(Rows for locating described items)
+ + + + +
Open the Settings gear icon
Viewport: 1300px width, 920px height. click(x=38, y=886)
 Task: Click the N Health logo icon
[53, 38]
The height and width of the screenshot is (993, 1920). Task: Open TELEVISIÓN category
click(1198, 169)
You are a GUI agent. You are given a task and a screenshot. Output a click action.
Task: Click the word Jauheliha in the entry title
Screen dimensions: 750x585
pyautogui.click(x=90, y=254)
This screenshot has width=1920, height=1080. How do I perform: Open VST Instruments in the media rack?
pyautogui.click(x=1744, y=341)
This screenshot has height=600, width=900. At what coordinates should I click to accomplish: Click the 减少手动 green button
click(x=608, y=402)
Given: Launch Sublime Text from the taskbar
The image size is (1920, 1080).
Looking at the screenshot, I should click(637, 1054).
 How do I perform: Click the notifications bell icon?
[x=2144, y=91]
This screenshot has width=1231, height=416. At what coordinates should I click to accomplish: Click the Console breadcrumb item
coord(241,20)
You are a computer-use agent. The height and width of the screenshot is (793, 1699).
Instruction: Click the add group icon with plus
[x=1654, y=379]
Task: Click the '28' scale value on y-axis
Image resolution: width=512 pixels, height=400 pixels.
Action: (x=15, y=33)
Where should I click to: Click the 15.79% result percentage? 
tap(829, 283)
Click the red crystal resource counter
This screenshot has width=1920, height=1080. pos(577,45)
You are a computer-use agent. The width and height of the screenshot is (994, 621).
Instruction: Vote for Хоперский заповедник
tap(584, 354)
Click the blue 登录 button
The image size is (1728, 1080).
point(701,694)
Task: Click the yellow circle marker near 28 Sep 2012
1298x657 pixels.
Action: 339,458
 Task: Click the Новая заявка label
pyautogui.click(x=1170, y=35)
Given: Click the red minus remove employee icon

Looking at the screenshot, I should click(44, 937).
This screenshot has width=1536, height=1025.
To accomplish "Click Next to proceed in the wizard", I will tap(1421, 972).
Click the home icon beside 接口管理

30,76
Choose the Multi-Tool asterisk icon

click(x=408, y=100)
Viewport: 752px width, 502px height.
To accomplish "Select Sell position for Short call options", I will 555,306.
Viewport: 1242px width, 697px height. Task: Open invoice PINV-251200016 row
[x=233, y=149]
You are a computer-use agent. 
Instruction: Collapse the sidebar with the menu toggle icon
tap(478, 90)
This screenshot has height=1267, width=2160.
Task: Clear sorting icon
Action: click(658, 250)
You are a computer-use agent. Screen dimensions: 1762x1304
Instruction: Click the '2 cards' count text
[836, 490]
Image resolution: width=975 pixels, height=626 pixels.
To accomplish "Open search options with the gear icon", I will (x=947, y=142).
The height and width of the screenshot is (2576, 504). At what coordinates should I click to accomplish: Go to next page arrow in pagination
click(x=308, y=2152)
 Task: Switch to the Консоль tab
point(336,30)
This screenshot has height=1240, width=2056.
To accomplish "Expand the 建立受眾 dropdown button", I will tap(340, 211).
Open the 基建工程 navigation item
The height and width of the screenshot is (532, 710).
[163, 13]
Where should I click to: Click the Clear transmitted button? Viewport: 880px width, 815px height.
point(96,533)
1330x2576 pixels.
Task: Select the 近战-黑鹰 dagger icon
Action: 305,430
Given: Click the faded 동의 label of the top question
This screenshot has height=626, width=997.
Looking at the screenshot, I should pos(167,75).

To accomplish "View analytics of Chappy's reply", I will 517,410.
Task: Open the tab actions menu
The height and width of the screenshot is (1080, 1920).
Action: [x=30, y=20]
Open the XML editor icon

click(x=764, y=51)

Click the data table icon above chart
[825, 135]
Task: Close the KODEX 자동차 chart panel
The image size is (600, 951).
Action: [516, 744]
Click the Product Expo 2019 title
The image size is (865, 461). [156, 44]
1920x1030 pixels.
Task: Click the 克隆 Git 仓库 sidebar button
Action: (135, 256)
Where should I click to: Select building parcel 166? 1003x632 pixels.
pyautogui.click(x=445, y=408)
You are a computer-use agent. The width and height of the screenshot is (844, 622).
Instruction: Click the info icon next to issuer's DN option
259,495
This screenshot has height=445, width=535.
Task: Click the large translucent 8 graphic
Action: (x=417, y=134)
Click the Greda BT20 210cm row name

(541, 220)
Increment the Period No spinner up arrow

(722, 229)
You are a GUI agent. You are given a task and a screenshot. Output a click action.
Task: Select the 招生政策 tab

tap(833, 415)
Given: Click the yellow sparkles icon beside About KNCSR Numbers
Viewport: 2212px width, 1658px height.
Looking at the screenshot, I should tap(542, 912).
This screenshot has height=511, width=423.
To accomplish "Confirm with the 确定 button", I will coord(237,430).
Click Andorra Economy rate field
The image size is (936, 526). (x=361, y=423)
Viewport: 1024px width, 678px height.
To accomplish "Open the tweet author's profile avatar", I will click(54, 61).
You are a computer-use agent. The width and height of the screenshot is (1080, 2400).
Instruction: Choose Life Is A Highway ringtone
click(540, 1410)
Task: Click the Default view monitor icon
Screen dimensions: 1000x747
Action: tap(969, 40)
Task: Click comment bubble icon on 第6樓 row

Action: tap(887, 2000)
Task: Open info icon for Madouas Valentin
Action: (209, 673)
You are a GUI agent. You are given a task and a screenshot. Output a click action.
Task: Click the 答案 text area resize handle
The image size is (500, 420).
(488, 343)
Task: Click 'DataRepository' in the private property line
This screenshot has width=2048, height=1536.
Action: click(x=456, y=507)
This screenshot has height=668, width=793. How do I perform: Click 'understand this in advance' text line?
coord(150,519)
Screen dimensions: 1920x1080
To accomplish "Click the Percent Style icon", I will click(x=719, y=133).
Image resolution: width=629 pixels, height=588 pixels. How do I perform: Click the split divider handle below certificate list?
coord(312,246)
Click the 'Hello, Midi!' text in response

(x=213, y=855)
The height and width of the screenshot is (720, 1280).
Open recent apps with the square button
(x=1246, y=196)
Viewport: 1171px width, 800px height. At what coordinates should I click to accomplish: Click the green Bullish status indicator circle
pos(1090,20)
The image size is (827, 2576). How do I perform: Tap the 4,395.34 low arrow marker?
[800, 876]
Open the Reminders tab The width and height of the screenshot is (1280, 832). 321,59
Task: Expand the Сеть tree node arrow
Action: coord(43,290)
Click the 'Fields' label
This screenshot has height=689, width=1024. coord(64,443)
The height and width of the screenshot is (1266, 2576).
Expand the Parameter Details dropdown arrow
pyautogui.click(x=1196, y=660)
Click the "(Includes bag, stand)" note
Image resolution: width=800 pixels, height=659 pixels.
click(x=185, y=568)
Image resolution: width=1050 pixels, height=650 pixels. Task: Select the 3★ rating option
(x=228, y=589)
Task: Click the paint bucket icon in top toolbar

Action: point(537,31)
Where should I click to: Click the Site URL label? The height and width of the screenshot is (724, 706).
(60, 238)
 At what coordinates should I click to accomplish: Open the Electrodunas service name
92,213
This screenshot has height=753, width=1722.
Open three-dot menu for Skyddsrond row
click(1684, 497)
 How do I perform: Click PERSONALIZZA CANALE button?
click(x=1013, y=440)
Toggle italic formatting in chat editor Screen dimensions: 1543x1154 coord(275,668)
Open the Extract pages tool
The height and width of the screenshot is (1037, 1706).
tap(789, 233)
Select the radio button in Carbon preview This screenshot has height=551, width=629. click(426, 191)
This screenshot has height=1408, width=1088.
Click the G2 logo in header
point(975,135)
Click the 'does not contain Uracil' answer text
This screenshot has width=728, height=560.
+ + + + +
**Task instructions**: Copy out, word for word, everything above from the line containing "Where should I click to: Click the Site" down to the line containing "click(x=1013, y=440)", including both of those lines.

**Response to this task**:
Where should I click to: Click the Site URL label? The height and width of the screenshot is (724, 706).
(60, 238)
 At what coordinates should I click to accomplish: Open the Electrodunas service name
92,213
This screenshot has height=753, width=1722.
Open three-dot menu for Skyddsrond row
click(1684, 497)
 How do I perform: Click PERSONALIZZA CANALE button?
click(x=1013, y=440)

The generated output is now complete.